**WHAT THIS TASK INVOLVES**
Express the rows as a JSON list of strings with one string per line, starting at the line that contains "trial (673, 636)" and ending at the final line of the rows. Leave out any blank lines.

---

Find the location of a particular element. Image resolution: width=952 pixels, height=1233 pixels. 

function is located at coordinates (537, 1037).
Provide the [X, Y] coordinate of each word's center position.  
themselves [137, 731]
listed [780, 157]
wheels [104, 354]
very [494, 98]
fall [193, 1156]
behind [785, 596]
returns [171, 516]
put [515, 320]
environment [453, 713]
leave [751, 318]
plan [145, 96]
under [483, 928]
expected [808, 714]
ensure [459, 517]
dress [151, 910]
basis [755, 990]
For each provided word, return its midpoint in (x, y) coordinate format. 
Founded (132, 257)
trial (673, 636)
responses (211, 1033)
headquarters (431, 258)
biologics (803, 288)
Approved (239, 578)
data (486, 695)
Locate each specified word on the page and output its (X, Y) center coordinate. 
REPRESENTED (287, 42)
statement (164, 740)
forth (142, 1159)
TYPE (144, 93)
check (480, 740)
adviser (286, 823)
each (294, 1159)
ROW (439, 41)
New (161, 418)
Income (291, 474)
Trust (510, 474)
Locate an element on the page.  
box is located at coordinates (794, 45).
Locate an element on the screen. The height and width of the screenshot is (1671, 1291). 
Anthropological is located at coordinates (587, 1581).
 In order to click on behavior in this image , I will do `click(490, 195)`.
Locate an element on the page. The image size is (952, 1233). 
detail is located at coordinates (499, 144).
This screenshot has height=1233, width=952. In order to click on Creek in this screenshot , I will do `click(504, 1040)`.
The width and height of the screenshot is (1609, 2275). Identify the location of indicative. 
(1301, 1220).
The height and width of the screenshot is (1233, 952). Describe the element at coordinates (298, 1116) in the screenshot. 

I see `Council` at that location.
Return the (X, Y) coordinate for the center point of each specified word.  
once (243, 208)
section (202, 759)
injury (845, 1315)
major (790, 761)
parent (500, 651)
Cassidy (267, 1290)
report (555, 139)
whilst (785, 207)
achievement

---

**FINISHED TASK**
[
  "trial (673, 636)",
  "responses (211, 1033)",
  "headquarters (431, 258)",
  "biologics (803, 288)",
  "Approved (239, 578)",
  "data (486, 695)",
  "Locate each specified word on the page and output its (X, Y) center coordinate. ",
  "REPRESENTED (287, 42)",
  "statement (164, 740)",
  "forth (142, 1159)",
  "TYPE (144, 93)",
  "check (480, 740)",
  "adviser (286, 823)",
  "each (294, 1159)",
  "ROW (439, 41)",
  "New (161, 418)",
  "Income (291, 474)",
  "Trust (510, 474)",
  "Locate an element on the page.  ",
  "box is located at coordinates (794, 45).",
  "Locate an element on the screen. The height and width of the screenshot is (1671, 1291). ",
  "Anthropological is located at coordinates (587, 1581).",
  " In order to click on behavior in this image , I will do `click(490, 195)`.",
  "Locate an element on the page. The image size is (952, 1233). ",
  "detail is located at coordinates (499, 144).",
  "This screenshot has height=1233, width=952. In order to click on Creek in this screenshot , I will do `click(504, 1040)`.",
  "The width and height of the screenshot is (1609, 2275). Identify the location of indicative. ",
  "(1301, 1220).",
  "The height and width of the screenshot is (1233, 952). Describe the element at coordinates (298, 1116) in the screenshot. ",
  "I see `Council` at that location.",
  "Return the (X, Y) coordinate for the center point of each specified word.  ",
  "once (243, 208)",
  "section (202, 759)",
  "injury (845, 1315)",
  "major (790, 761)",
  "parent (500, 651)",
  "Cassidy (267, 1290)",
  "report (555, 139)",
  "whilst (785, 207)",
  "achievement"
]